Set the following entries down again exactly, line by line.

══ Records to process ══

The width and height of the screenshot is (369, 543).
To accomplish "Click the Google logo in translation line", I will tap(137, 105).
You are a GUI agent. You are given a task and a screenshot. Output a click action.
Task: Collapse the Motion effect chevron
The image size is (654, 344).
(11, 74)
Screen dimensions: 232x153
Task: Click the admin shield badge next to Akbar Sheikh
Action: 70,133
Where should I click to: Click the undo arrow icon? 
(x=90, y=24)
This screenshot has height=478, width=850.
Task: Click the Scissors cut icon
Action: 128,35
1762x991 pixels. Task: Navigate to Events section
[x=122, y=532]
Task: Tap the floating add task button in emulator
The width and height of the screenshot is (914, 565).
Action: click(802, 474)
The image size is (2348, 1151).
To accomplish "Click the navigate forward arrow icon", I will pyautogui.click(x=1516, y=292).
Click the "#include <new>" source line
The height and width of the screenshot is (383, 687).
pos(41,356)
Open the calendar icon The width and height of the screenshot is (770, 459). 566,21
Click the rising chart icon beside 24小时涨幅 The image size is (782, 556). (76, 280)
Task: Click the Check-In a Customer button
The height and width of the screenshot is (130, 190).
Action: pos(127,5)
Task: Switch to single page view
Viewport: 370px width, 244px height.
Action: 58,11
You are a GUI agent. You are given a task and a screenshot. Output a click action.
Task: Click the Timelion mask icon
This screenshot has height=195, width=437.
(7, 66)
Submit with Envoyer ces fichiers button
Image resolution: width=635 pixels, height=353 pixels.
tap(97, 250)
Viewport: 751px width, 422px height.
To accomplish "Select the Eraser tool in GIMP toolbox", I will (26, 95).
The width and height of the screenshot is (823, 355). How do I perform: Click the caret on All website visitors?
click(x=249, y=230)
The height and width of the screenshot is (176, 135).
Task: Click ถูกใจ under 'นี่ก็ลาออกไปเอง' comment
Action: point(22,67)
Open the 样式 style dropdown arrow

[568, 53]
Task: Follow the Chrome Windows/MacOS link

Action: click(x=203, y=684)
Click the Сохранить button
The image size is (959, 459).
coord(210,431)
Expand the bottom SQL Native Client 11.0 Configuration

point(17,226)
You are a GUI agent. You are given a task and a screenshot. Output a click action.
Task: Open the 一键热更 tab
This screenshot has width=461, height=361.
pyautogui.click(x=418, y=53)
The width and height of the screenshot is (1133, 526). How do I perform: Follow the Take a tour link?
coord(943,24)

═══

§ Result of this task:
The width and height of the screenshot is (369, 543).
To accomplish "Click the Google logo in translation line", I will tap(137, 105).
You are a GUI agent. You are given a task and a screenshot. Output a click action.
Task: Collapse the Motion effect chevron
The image size is (654, 344).
(11, 74)
Screen dimensions: 232x153
Task: Click the admin shield badge next to Akbar Sheikh
Action: 70,133
Where should I click to: Click the undo arrow icon? 
(x=90, y=24)
This screenshot has height=478, width=850.
Task: Click the Scissors cut icon
Action: 128,35
1762x991 pixels. Task: Navigate to Events section
[x=122, y=532]
Task: Tap the floating add task button in emulator
The width and height of the screenshot is (914, 565).
Action: click(802, 474)
The image size is (2348, 1151).
To accomplish "Click the navigate forward arrow icon", I will pyautogui.click(x=1516, y=292).
Click the "#include <new>" source line
The height and width of the screenshot is (383, 687).
pos(41,356)
Open the calendar icon The width and height of the screenshot is (770, 459). 566,21
Click the rising chart icon beside 24小时涨幅 The image size is (782, 556). (76, 280)
Task: Click the Check-In a Customer button
The height and width of the screenshot is (130, 190).
Action: pos(127,5)
Task: Switch to single page view
Viewport: 370px width, 244px height.
Action: 58,11
You are a GUI agent. You are given a task and a screenshot. Output a click action.
Task: Click the Timelion mask icon
This screenshot has height=195, width=437.
(7, 66)
Submit with Envoyer ces fichiers button
Image resolution: width=635 pixels, height=353 pixels.
tap(97, 250)
Viewport: 751px width, 422px height.
To accomplish "Select the Eraser tool in GIMP toolbox", I will (26, 95).
The width and height of the screenshot is (823, 355). How do I perform: Click the caret on All website visitors?
click(x=249, y=230)
The height and width of the screenshot is (176, 135).
Task: Click ถูกใจ under 'นี่ก็ลาออกไปเอง' comment
Action: point(22,67)
Open the 样式 style dropdown arrow

[568, 53]
Task: Follow the Chrome Windows/MacOS link

Action: click(x=203, y=684)
Click the Сохранить button
The image size is (959, 459).
coord(210,431)
Expand the bottom SQL Native Client 11.0 Configuration

point(17,226)
You are a GUI agent. You are given a task and a screenshot. Output a click action.
Task: Open the 一键热更 tab
This screenshot has width=461, height=361.
pyautogui.click(x=418, y=53)
The width and height of the screenshot is (1133, 526). How do I perform: Follow the Take a tour link?
coord(943,24)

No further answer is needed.